L'ONU lui a dit non, l'Union européenne lui a dit non, l'Union africaine lui a dit non, les députés belges lui ont dit non. La presse internationale oppose une clameur hostile à une candidature de trop. Des personnalités ont discrètement ou ouvertement conseillé Nkurunziza de ne pas franchir le Rubicon. Ça, c'est dans le monde. Et ce n'est pas rien. Mais l'autre monde, c'est le peuple burundais qui plie mais ne rompt pas. Ce peuple qu'on a trompé, mais qui a perdu ses illusions ; ce peuple qui a déjà montré des signes d'impatience. C'est à ce peuple que reviendra le dernier mot, car : « Sous l'écume, le courant ; sous la cendre, la braise ! » Non. Ne nous contentons pas d'une chronique narrative des soubresauts trompeurs d'une oligarchie prise de panique. Le maître mot est dans l'organisation et non dans les incantations. L'arbre est vermoulu et doit tomber. Que les héros se préparent à lui donner la cognée fatale.
Disons au peuple qui souffre, qui n'en peut plus, qui en a marre : « Faisons provision de cailloux !», comme le suggère Lazanda dans son poème inédit intitulé Tu l'auras voulu, et que je vous propose de lire :
« TU L'AURAS VOULU
Mon chant sera proche des pleurs
Tristesse mélodieuse conjurant le malheur !
Toi qui t'entêtes à jouer le cor
Sur les pentes d'éboulement sans décor
Ignorant les signes hirsutes des temps,
Toi, qui veux des charges de géant
Et fais semblant d'avancer
Dans la glaise les pieds englués,
Toi, bossu et nain de la vérité
Qui joues à cache-cache avec les délais,
Toi qui sais forcer les portes d'accès
Loyal à la démesure et aux caprices,
Toi qui parsèmes ta route d'ossements
De béances et de cauchemars !
Mon chant sera proche des pleurs
Pour avertir ta cécité du moment
Pour me laver les mains de ton sort
Scellé en destin d'effondrement
De fuite désordonnée et de remords.
Tu l'auras voulu !
Hagard sera ton regard, il sera trop tard !

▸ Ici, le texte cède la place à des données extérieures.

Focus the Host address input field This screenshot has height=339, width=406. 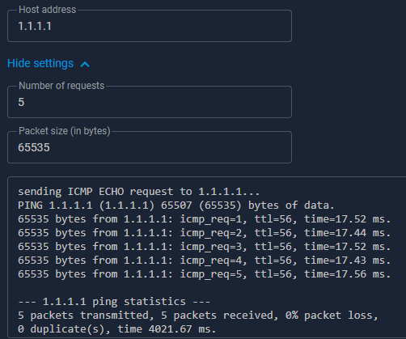point(150,26)
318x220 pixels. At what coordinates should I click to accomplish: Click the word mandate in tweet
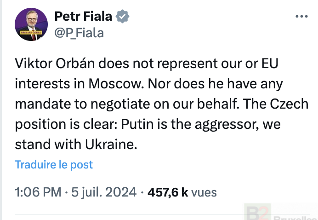click(43, 104)
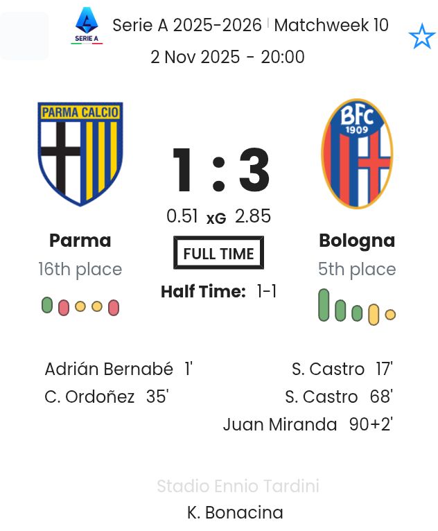The width and height of the screenshot is (438, 531).
Task: Open the Parma team name link
Action: (80, 241)
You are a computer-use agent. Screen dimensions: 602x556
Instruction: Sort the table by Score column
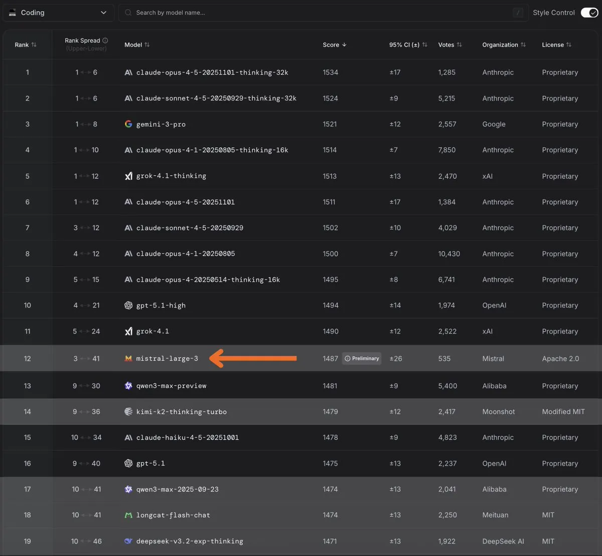(x=335, y=45)
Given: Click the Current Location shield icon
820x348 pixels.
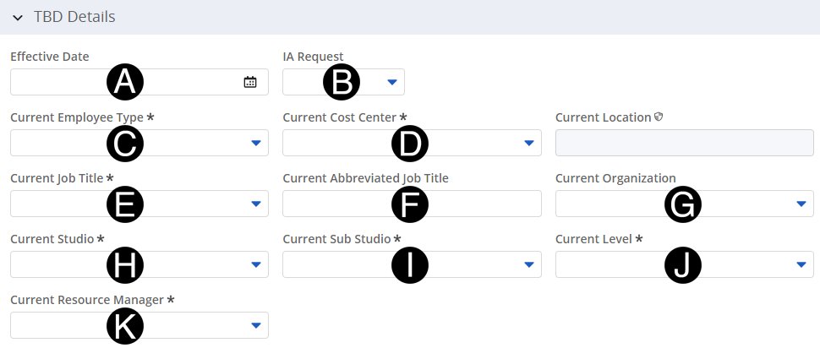Looking at the screenshot, I should 659,117.
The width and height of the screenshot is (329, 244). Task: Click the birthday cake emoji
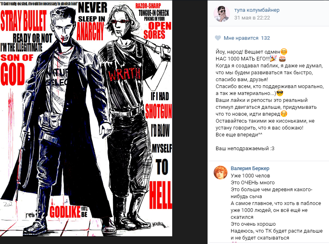282,58
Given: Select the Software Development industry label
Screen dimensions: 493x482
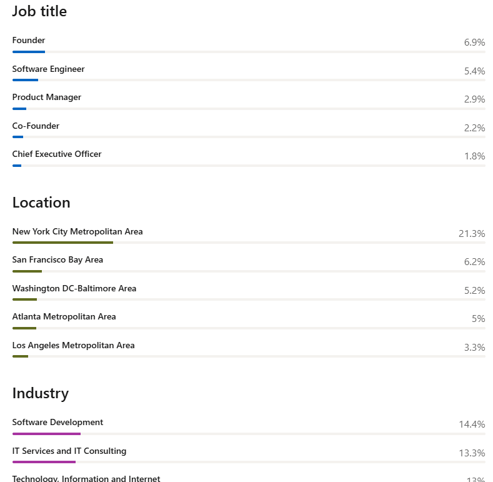Looking at the screenshot, I should tap(57, 423).
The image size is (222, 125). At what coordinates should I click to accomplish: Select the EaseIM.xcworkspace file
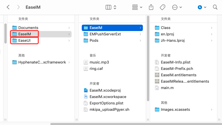[x=108, y=97]
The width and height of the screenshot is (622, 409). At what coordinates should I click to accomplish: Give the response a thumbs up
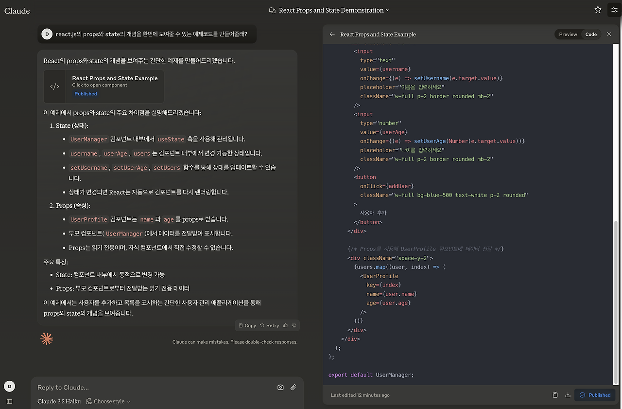[x=285, y=325]
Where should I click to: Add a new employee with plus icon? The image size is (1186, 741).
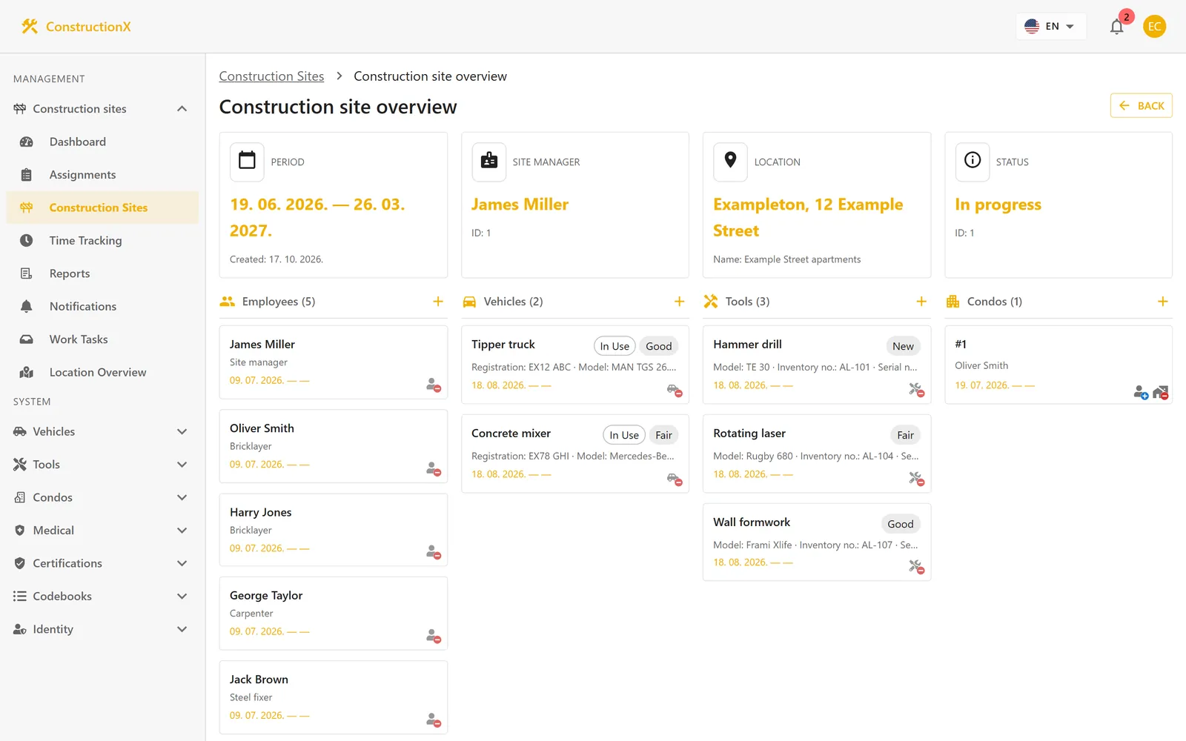pos(438,302)
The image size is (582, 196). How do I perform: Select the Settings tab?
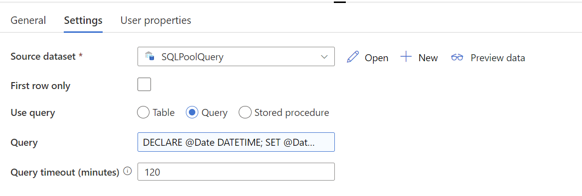coord(83,20)
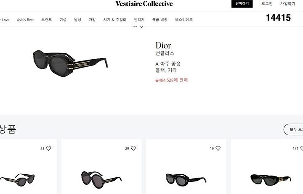Open 브랜드 brands menu
This screenshot has height=194, width=303.
click(x=46, y=20)
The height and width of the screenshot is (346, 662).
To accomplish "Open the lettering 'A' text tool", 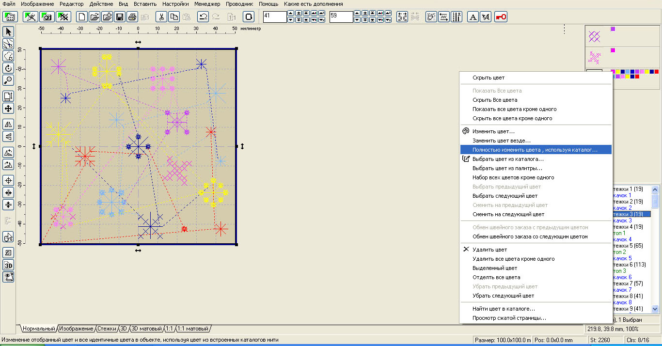I will [x=473, y=17].
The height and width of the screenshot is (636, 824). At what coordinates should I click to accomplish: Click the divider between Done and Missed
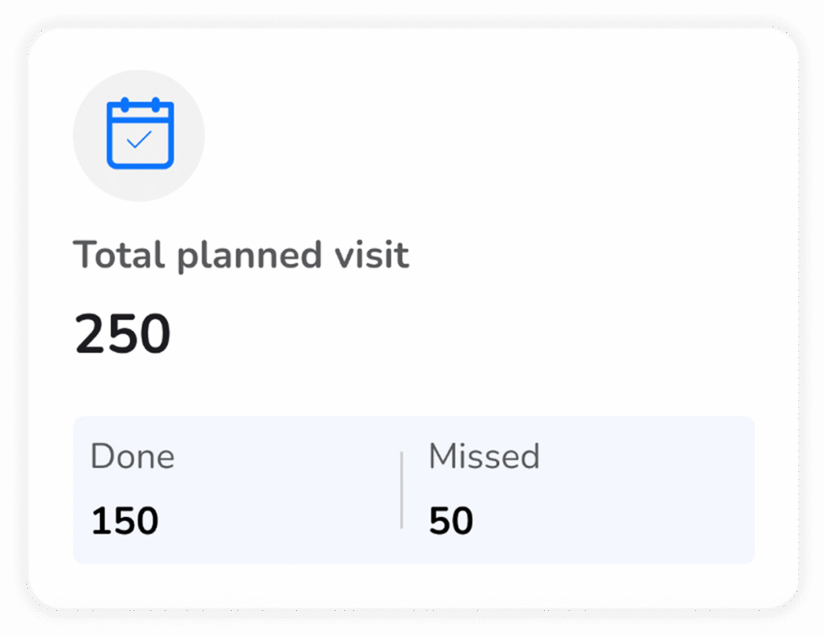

J'ai fait provision de cailloux
Pour lapider tes voyous
J'ai du bois pour des arbalètes
Et gonfle l'immense souffle de tempête
Pour assécher tes marécages
Et briser toutes tes cages.
J'ai bu déjà du lait de lionne
Qui fait pousser la belle crinière,
Qui défie tes cornes de phacochère.
Tu l'auras voulu ! »
Lazanda
Note:
- « L'Autorité est la possibilité qu'a un agent d'agir sur les autres (ou sur un autre), sans que ces autres réagissent sur lui, tout en étant capables de le faire. » Alexandre Kojève, La notion de l'autorité, 1942, Gallimard
- Cité par Manès Sperber, dans Psychologie du pouvoir, Odile Jacob, 1995.